Publication date: August 13, 2019
Historical fiction has quickly become one of my favorite genres over the past year. With Outlander, Alex & Eliza, and All the Light We Cannot See, I was hungry for another story set in a time long ago. When my boyfriend’s grandmother initially told me about The Winemaker’s Wife, I wasn’t certain how interested I would be or what the writing would be like but upon my next visit, she handed me the book and I couldn’t refuse the very sweet gesture. Now, I’m secretly aching to talk about it with her.
Set in the beginning of World War II, The Winemaker’s Wife closely follows the story of three women and the impact each had in the others’ lives. Ines has shortly been married to Michael, the owner of the beautiful Maison Chauveau in Champagne, France, when the Germans leak into the nearby areas. Although Ines never felt quite right for the vineyard, she grows especially uncomfortable when her husband joins the resistance. Celine, the wife of Michael’s best friend and chef de cave Theo, is uncomfortable not taking part in the effort, especially once she fears for her life and the lives of her Jewish family. Seventy-nine years later, we are introduced to Liv, the granddaughter of Ines’s best friend. Struggling with infertility and divorce, her grandmother whisks her away to Champagne where she learns the darker secrets of the luscious countryside.

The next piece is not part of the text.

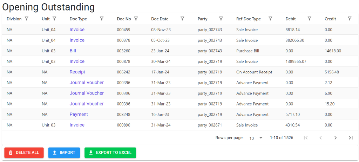Click the red Delete All button
The image size is (359, 162).
pos(24,153)
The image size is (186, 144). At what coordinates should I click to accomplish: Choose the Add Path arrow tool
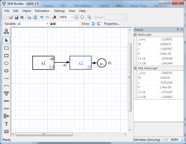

It’ll be difficult to discuss my favorite aspect of the book without giving away any spoilers, but I will say that the use of the three perspectives and the choice of those perspectives was pure art. The story, like any great tale, weaves together several relationships that at first appear to have nothing to do with the next. But the closer their relationships become with one another, the further their divide becomes.
Something that cannot go unmentioned is Harmel’s attention to detail and obvious strenuous research. There is not a historical stone left unturned. The French language and the war history is immersive–I learned what makes a good wine as well as what makes a good resistor. And with her vivid diction, I hardly realized I wasn’t in Champagne hiding wine in the cellars.
The story was highly unpredictable in the best way. While a twist such as what is adopted in the end of this story would seem like an unprecedented curveball in any other novel, when I reflected on the path to get to that twist, I realized it couldn’t have been any other way. Each turn is tight and clearly aligns with the sequence of events, but none are obvious to the entranced reader.
The Winemaker’s Wife is a heartbreaking look into the French winemakers of World War II. The story of Ines, Celine, and Liv was truly one to be told.